Cheap updates

Wed Jun 7 02:27:52 UTC 2000

I wrote:
	> My suggestion was to prime the table of a dictionary-based compressor
			       *****
	> with the class and instance variable names (I didn't say "as 
	> one long string" but that's what I meant) and let it compress
	> the text as a string, in which case "rate" and "rate:" would 
	> _both_ benefit, and so would "primeRate" (becase "ate" would 
	> be found).  It seems likely that this would do rather
	> better than compressWithTable: followed by gzipping.

Andreas Raab completely misunderstood.
	"This goes with seeding"
	gz _ GZipWriteStream on: String new.
	(BitBltSimulation allInstVarNames) do:[:iv| gz nextPutAll: iv].

Note that this ***physically includes*** the class and instance
variables names in the encoded stream.  That's not "priming".
Indeed, my message explicitly said that my suggestion was to *start*
the compressor with a non-empty dictionary.

The point is that once the sender and receiver *know* which class is
in question, they also *know* what the class and instance variable
names are, so *they don't have to be transmitted*.  Both the sender
and the receiver can start with non-empty dictionaries.

For a comparison that shows what I did mean:

    gz _ nil.
    n _ 0.
    BitBltSimulation selectorsDo: [:sel|
        gz _ GZipWriteStream on: String new.
        gz nextPutAll: (BitBltSimulation sourceCodeAt: sel).
        gz close.
        n _ n + gz encodedStream size.
    ].
    "Methods compressed separately WITHOUT priming"
    n
=>  42462 (unpatched Squeak 2.7 on a Mac)

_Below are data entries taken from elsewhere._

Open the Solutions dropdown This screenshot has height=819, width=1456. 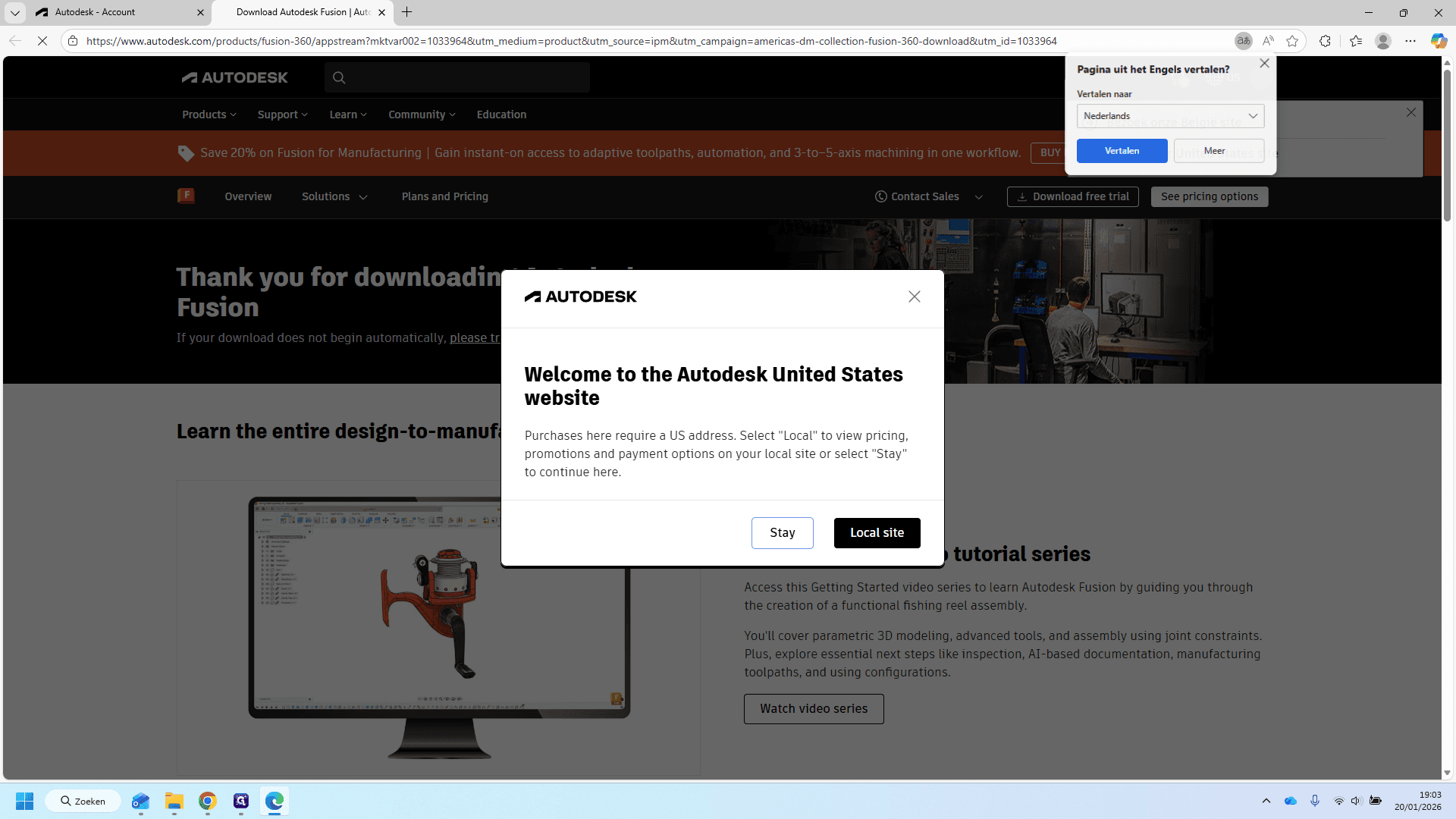point(334,196)
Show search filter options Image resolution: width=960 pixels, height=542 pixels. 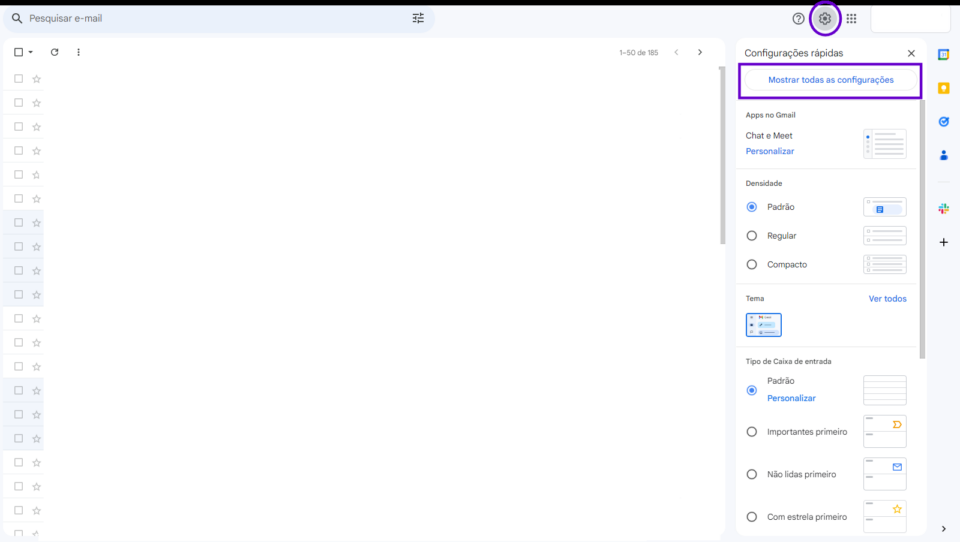coord(418,18)
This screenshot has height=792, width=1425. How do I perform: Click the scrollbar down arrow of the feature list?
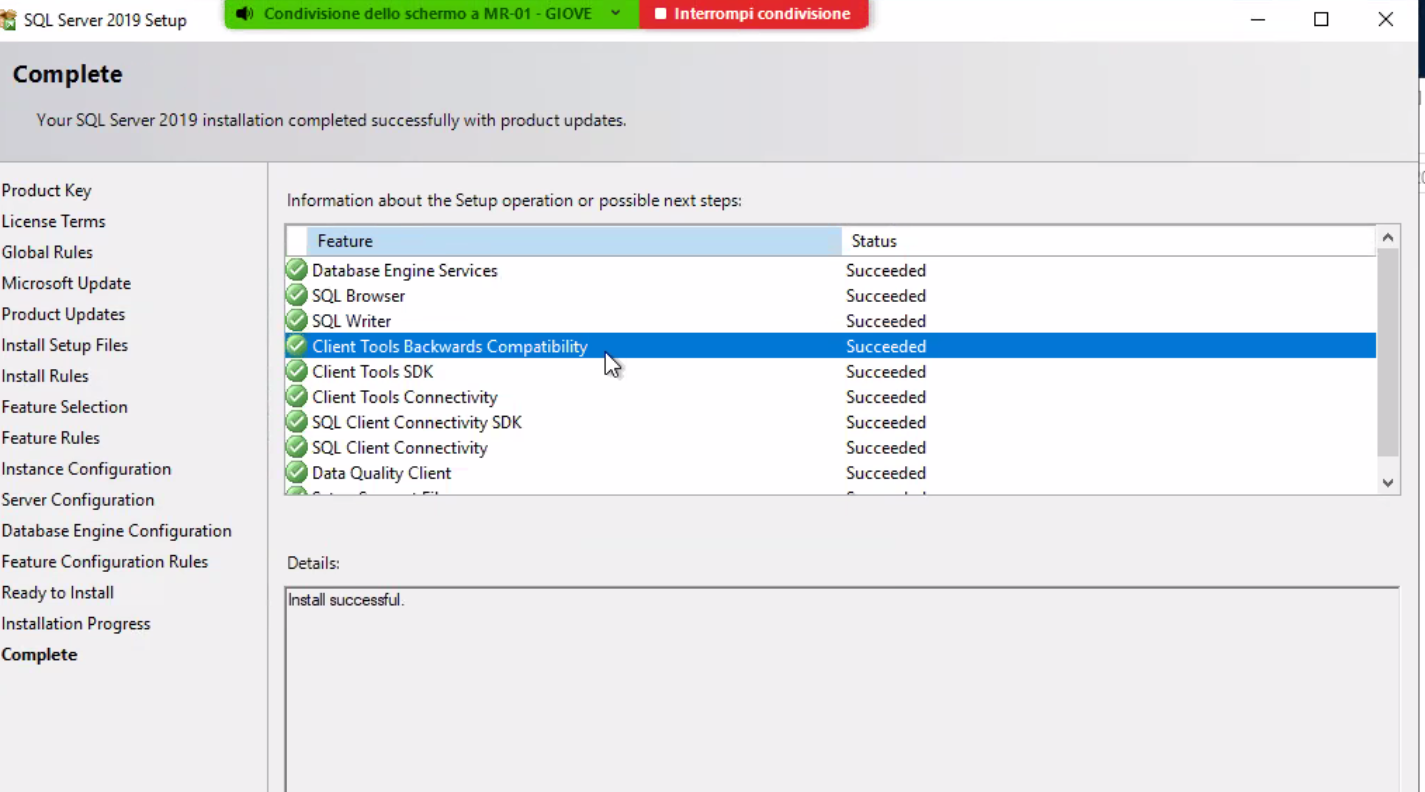click(1388, 482)
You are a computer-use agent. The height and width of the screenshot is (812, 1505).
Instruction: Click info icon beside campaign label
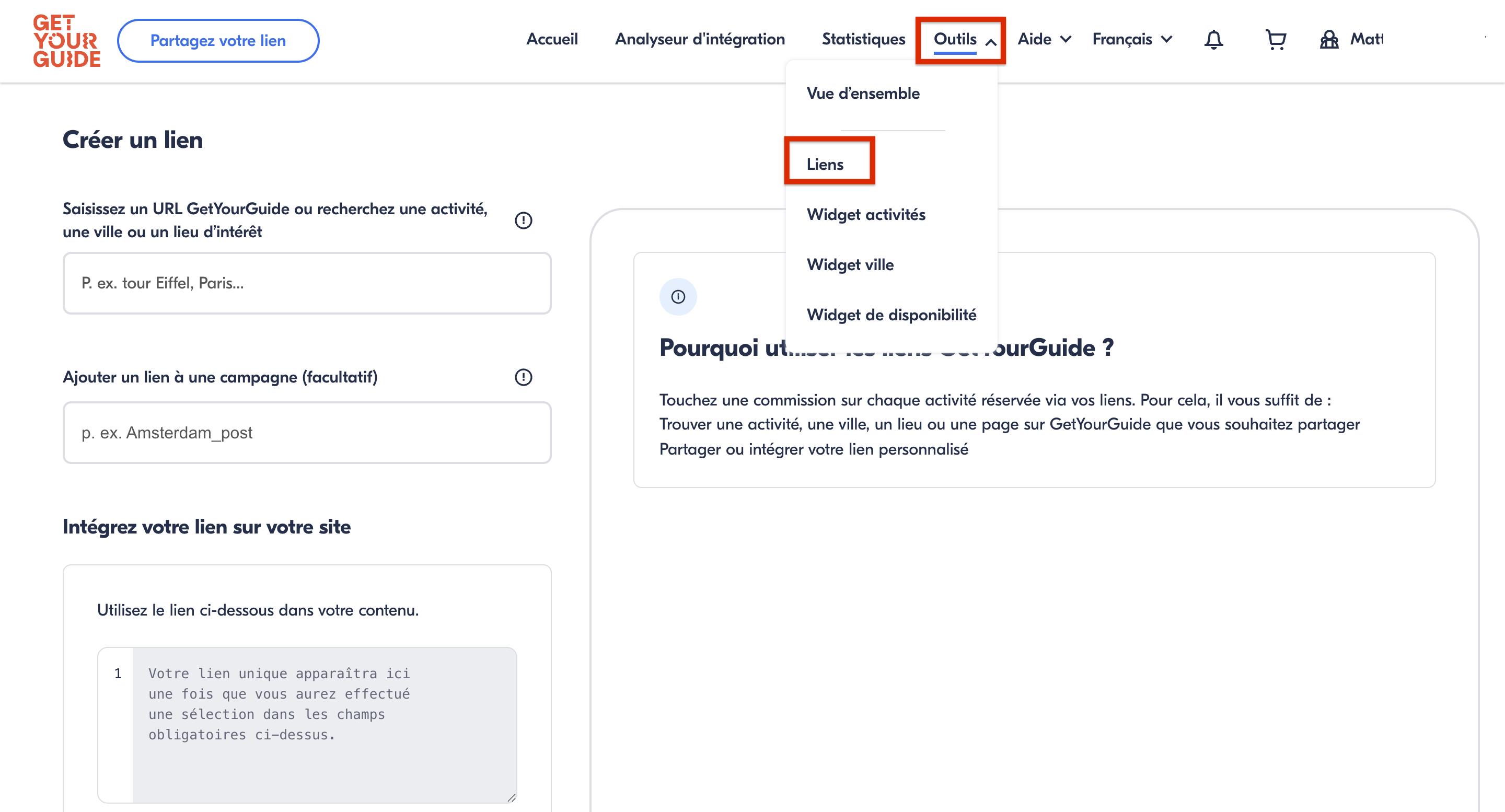pos(523,377)
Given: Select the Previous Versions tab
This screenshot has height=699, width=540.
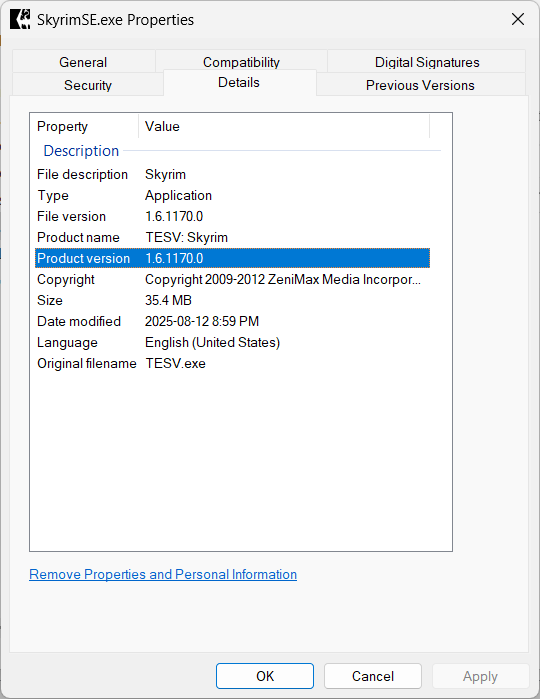Looking at the screenshot, I should pos(420,85).
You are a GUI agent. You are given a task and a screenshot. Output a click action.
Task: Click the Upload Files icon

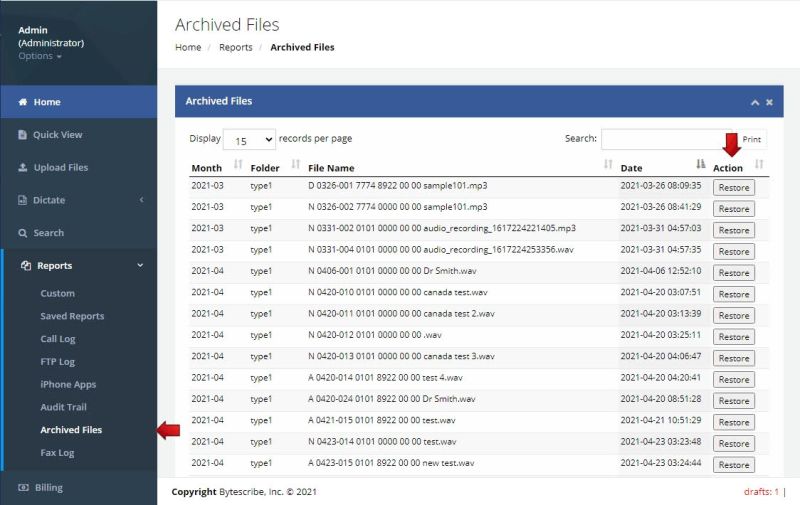23,168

    d _ BitBltSimulation allInstVarNames
        addAll: (BitBltSimulation allClassVarNames).
    gz _ GZipWriteStream on: String new.
    d do: [:name | gz nextPutAll: name].
    gz close.
    m _ gz encodedStream size.	"411"
    n _ 0.
    BitBltSimulation selectorsDo: [:sel|
        gz _ GZipWriteStream on: String new.
	d do: [:name | gz nextPutAll: name]. " simulate priming"
        gz nextPutAll: (BitBltSimulation sourceCodeAt: sel).
        gz close.
        n _ n - m + gz encodedStream size.
    ].
    "Methods compressed separately WITH (simulated) priming"
    n
=>  37645

So we have
    99993	Method texts with no compression
    42462	Method texts compressed separately WITHOUT priming (42%)
    37645	Method texts compressed separately WITH priming (38%)

This is _simulated_ priming because the point of priming is that you
_don't_ send the dictionary, which is why I subtract m off.

It is quite clear that compressing all the methods together does better
still, as one would expect.  That's appropriate for FileOuts.  But for
ChangeSets, where only a few methods might be affected, priming definitely
_does_ pay.  Priming could probably be taken a step or two further:  it
might pay to include the superclass method names as well.

Would priming help FileOuts?  If we compress all the BitBltSimulation
methods together, we get this:

    99993	Method texts
    24418	Method texts compressed together WITHOUT priming (24%)
    24312	Method texts compressed together WITH priming (24%)

When you've got a _lot_ of text (100kb) to compress, priming helps,
but helps very little.  So (simple-minded) priming wouldn't help
FileOuts much.

The conclusion

Andreas Raab wrote:
	One thing that can help for really huge amounts of data is to use a
	predefined fixed dictionary.

As we've seen, it's precisely with large amounts of data that priming
pays off less.

	Stuff like bzip...

but again, bzip only really pays off on _large_ data sets.

It's fairly clear that some sort of language-sensitive compression
could do better than gzipping raw text.  If you have
	x _ a foo: b bar: c.
	y _ x foo: c bar: b.
you have a repetition of foo:bar: which gzip won't see, because the
material in between is different.
	_x foo:bar: a b c _y foo:bar: x c b.
(prefix Polish) would in that case compress better.